- [Work instruction] Rewrite the material from the line containing "The image size" through the end of the material, inclusive, changing "screenshot" to "capture" and leaving everything else as it is. Omit the pictures from your answer.

- [Listed entries]

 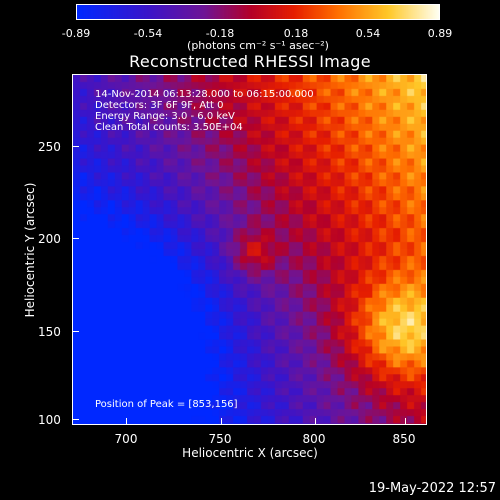 What do you see at coordinates (220, 439) in the screenshot?
I see `x-tick-label: 750` at bounding box center [220, 439].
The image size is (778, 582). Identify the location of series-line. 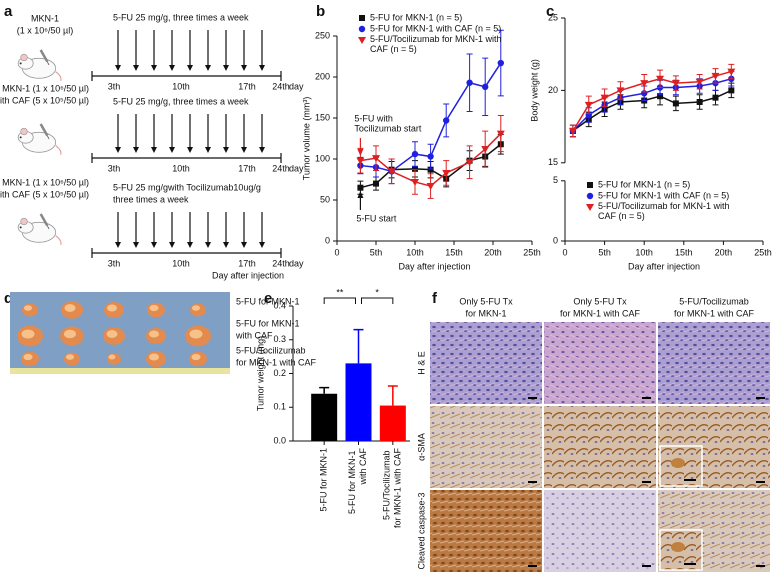
(652, 101).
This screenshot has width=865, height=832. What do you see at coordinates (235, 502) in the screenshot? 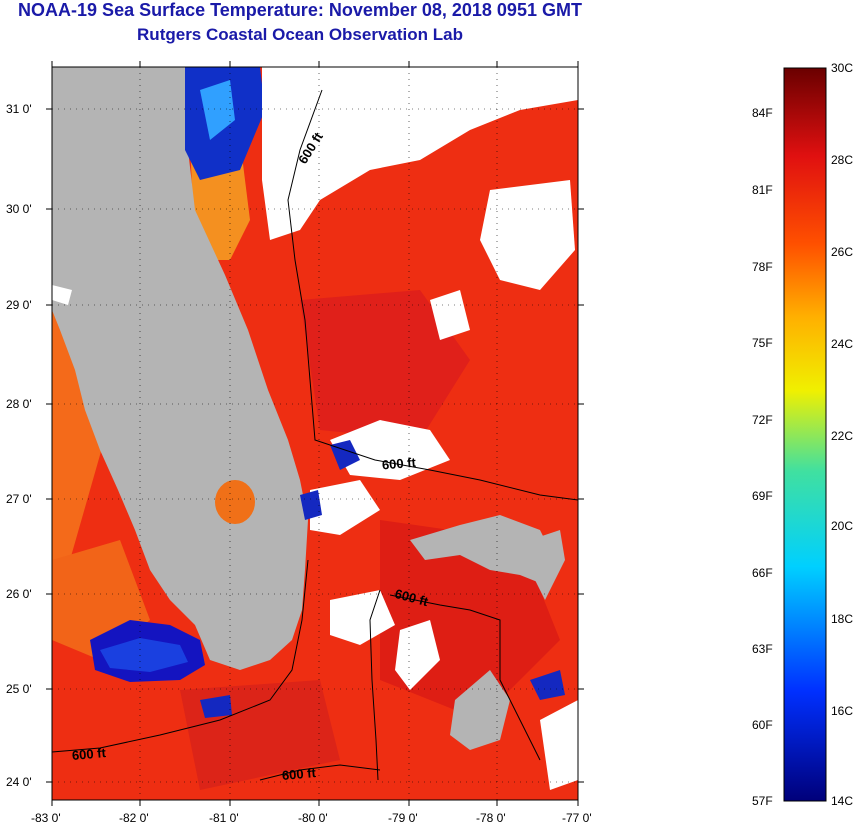
I see `lake-okeechobee` at bounding box center [235, 502].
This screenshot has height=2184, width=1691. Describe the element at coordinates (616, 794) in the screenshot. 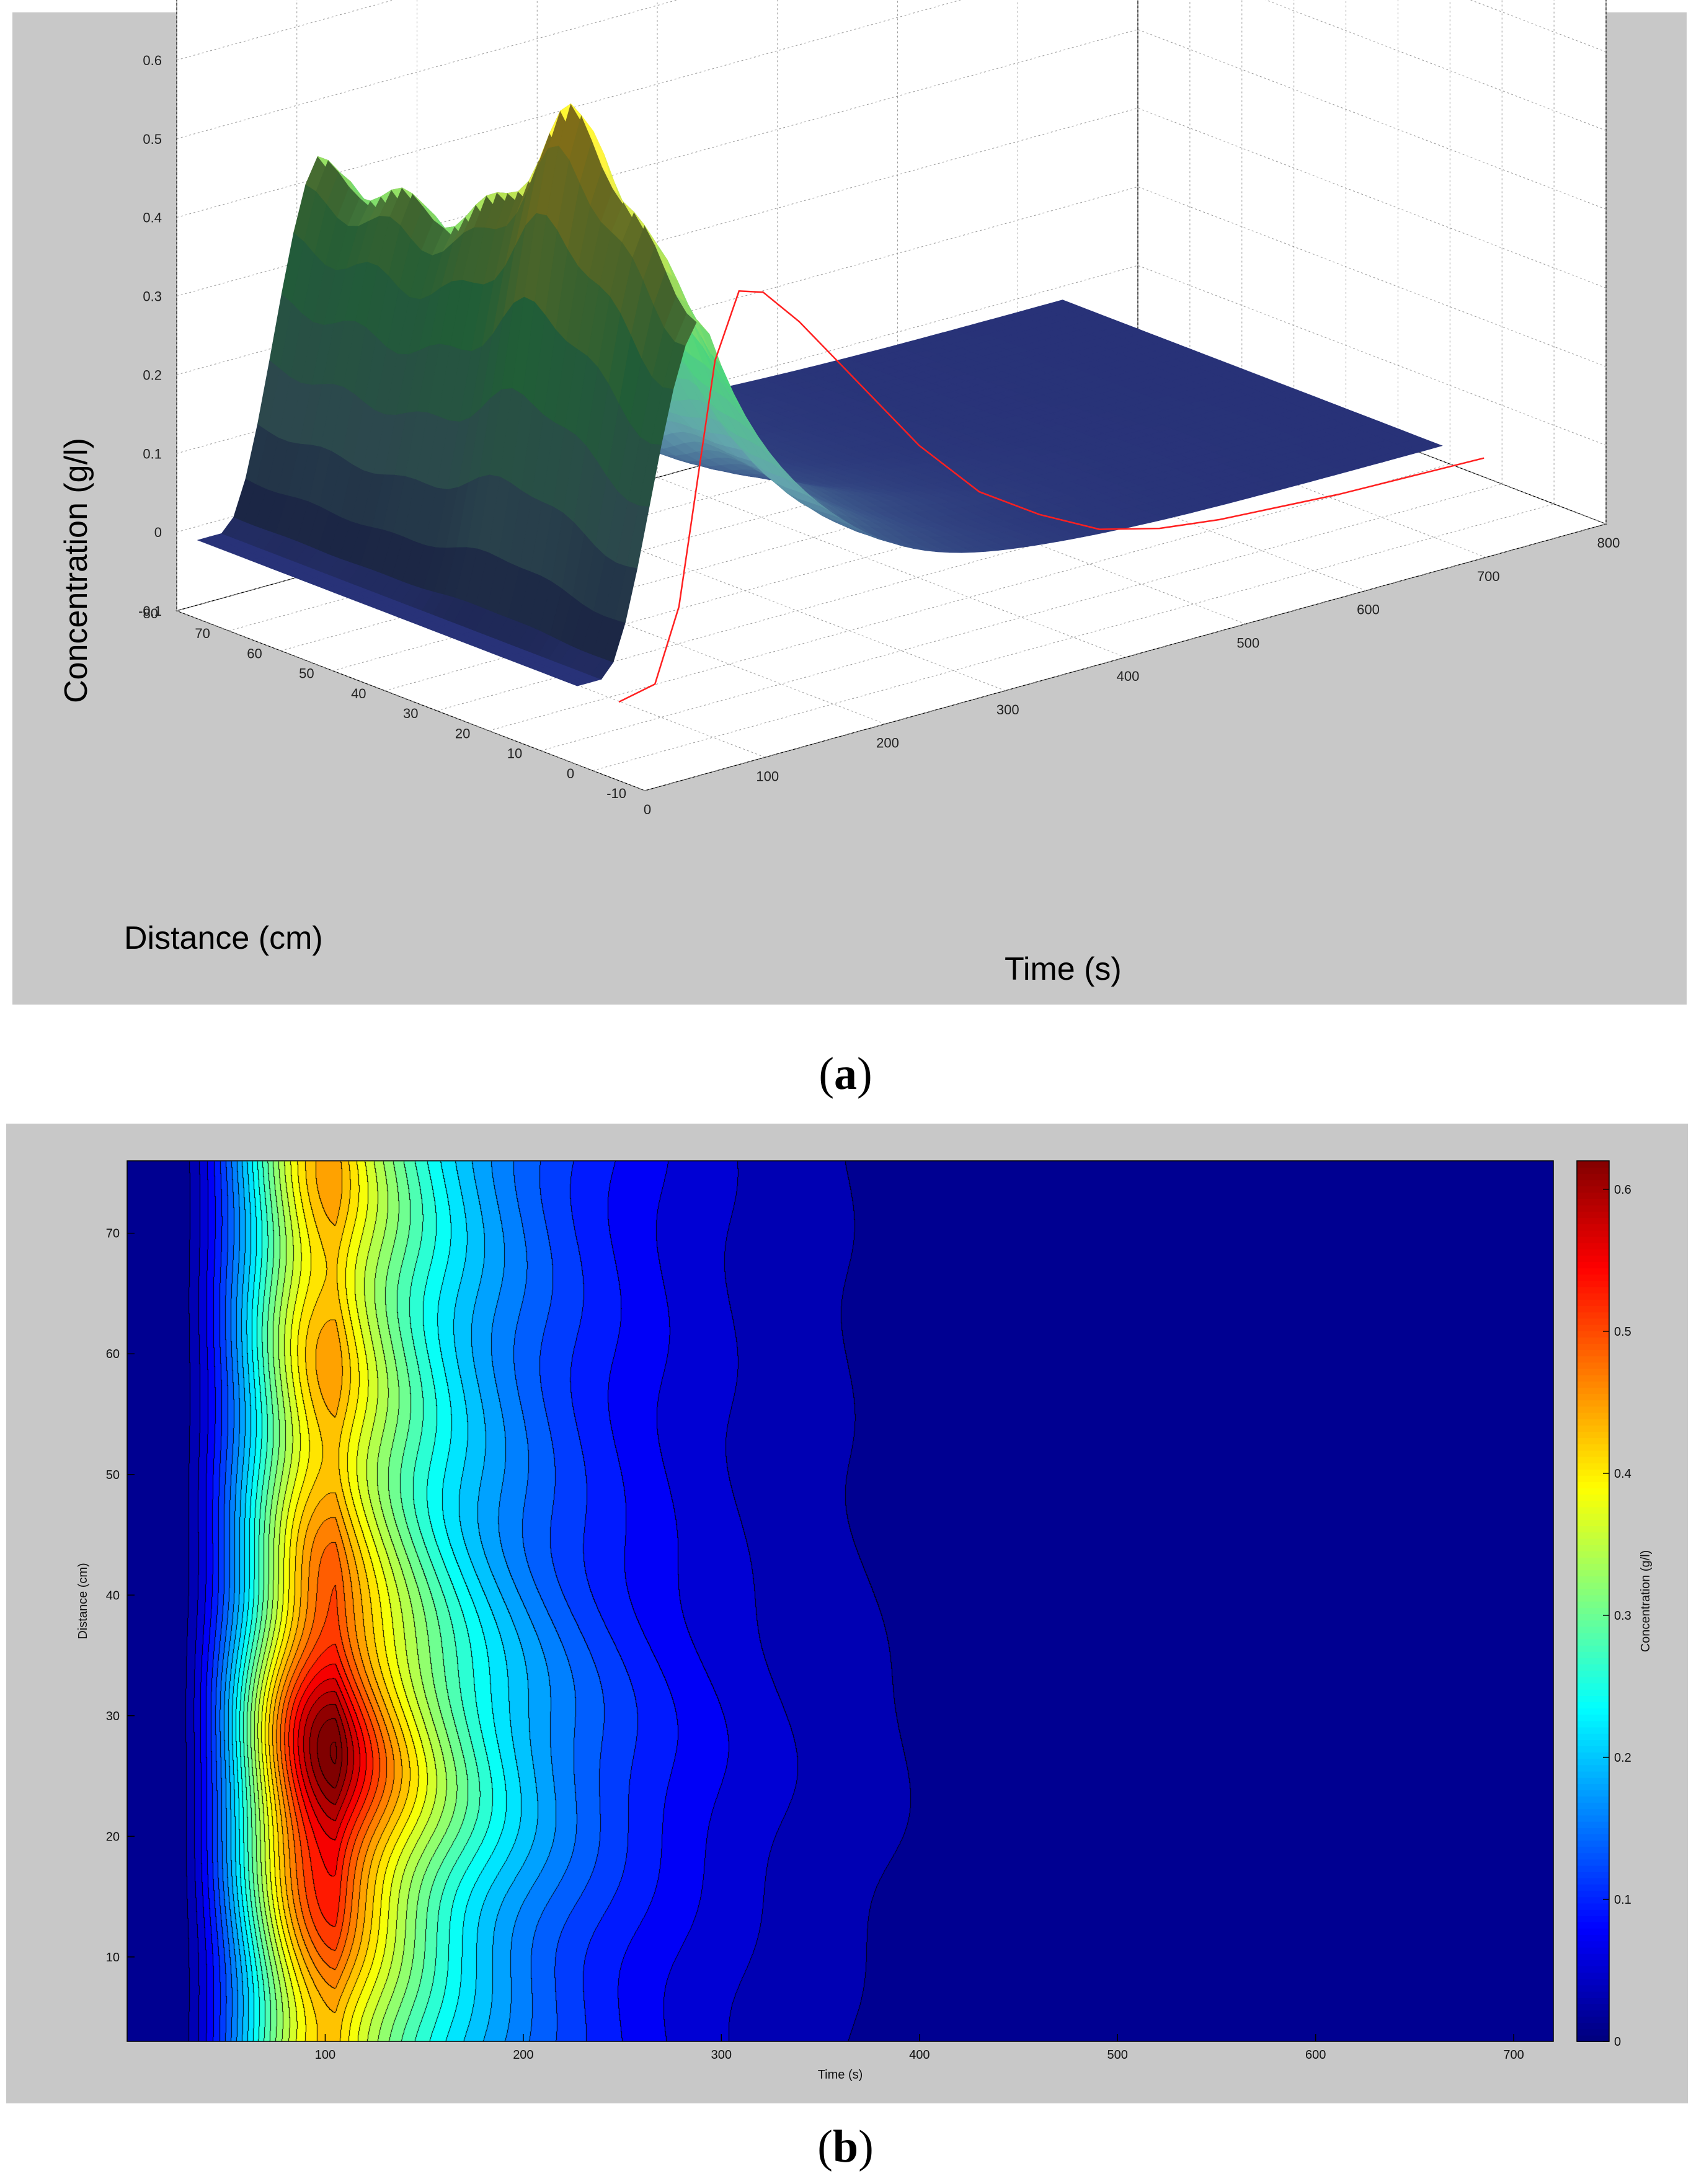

- [Task solution]
The image size is (778, 582). Identify the location of series-line. 
(652, 101).
This capture has width=865, height=832. What do you see at coordinates (235, 502) in the capture? 
I see `lake-okeechobee` at bounding box center [235, 502].
This capture has height=2184, width=1691. Describe the element at coordinates (616, 794) in the capture. 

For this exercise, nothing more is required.